Il ne resta pas plus longtemps et déguerpit, avec les quelques amis qui lui restaient, pour annoncer la fin du maître, en ville.
Il fallut faire un choix : fuir plus profond ou fuir ailleurs. A Azuola. Pour Noss, échanger le noir humide, le Fog londonien et les cauchemars sans nom, contre ce qu’il imaginait être un paradis sur terre était une évidence. Avec la majeure partie de sa communauté, ils réussirent à affréter un petit bâteau pour les mener aux rives de l’île.
On vous passera un voyage aussi long que dangereux, qui comportait un capitaine véreux, un affrontement à bord et une baleine.

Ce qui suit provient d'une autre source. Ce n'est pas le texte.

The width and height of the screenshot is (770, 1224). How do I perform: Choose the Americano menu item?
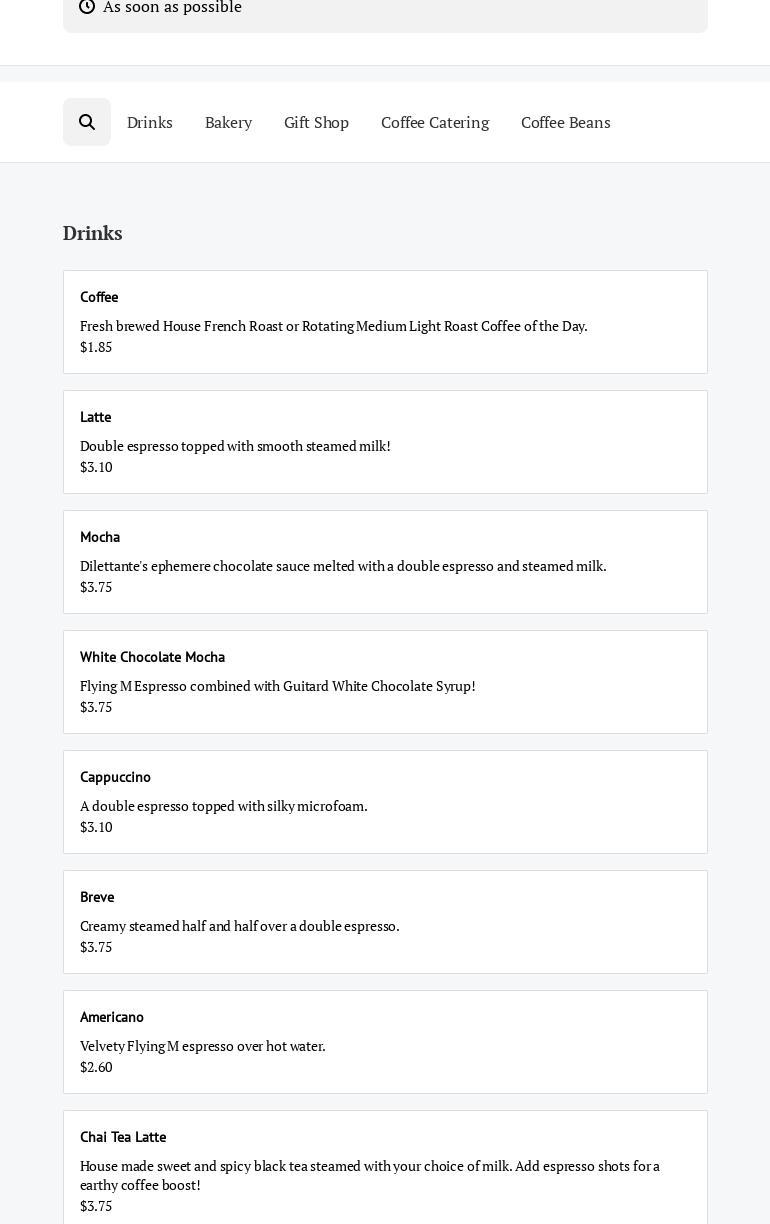(x=385, y=1042)
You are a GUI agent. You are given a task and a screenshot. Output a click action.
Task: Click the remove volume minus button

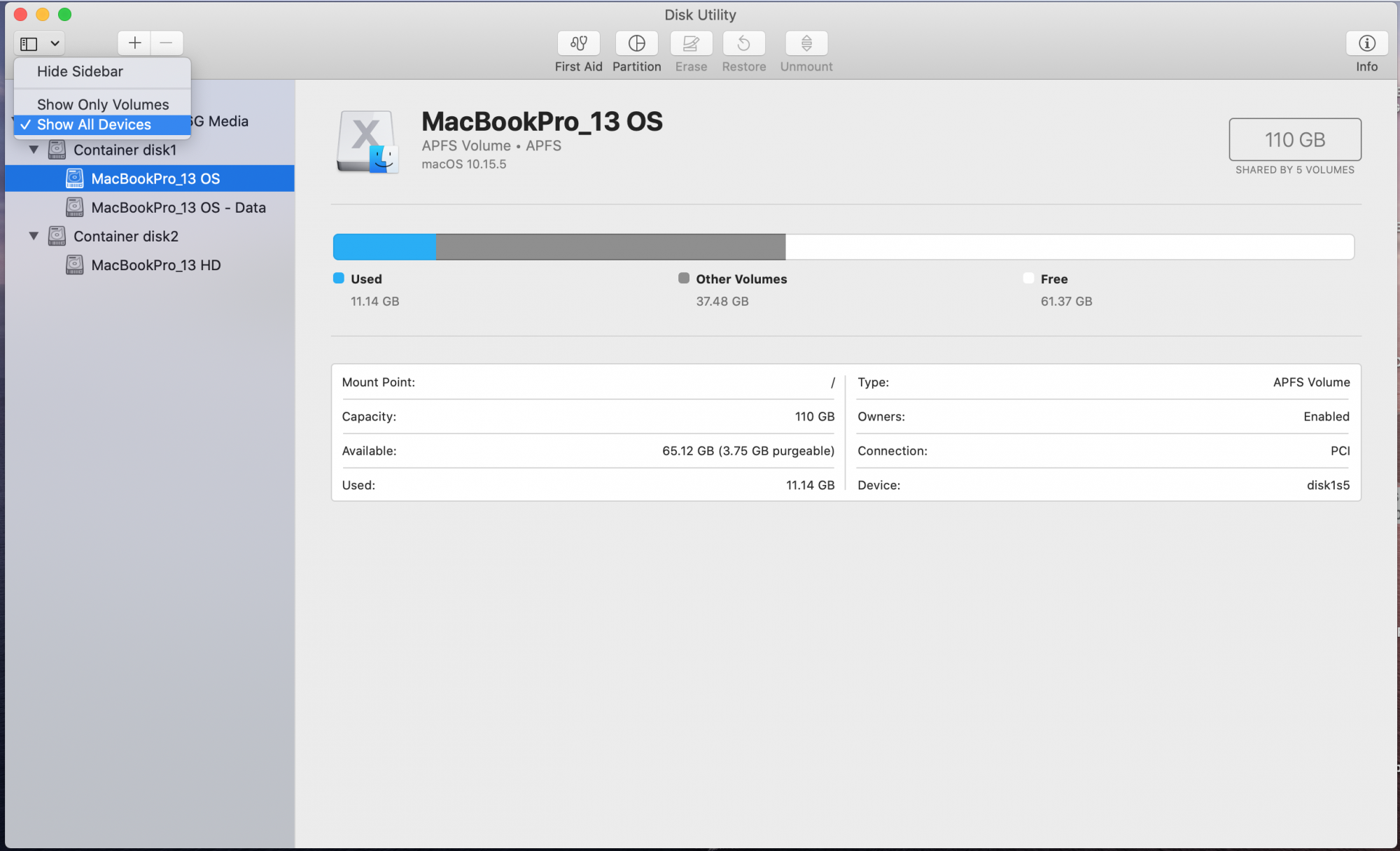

Ce qui compte, ce que Noss finit par arriver et décida bien rapidement d’ouvrir une boutique bien à lui. Une échoppe pas plus grande que ça, dans une rue propre et saine.
Le panneau au-dessus signale : « Noss’ emporium est. 1864 ». La vitrine est constamment encombrée de bric-à-brac, tout comme les étagères mais tout est ciré, lustré, briqué à en briller. L’endroit est rarement ouvert et tous ceux qui y viennent le fond pour se débarrasser d’un objet ou venir en prendre un autre (si le propriétaire sent que l’objet est fait pour vous).
Au fond, derrière le grand comptoir en bois, on trouve généralement Noss lui-même, entre une lampe et la caisse enregistreuse, est occupé à réparer quelque chose, une tasse de thé à portée.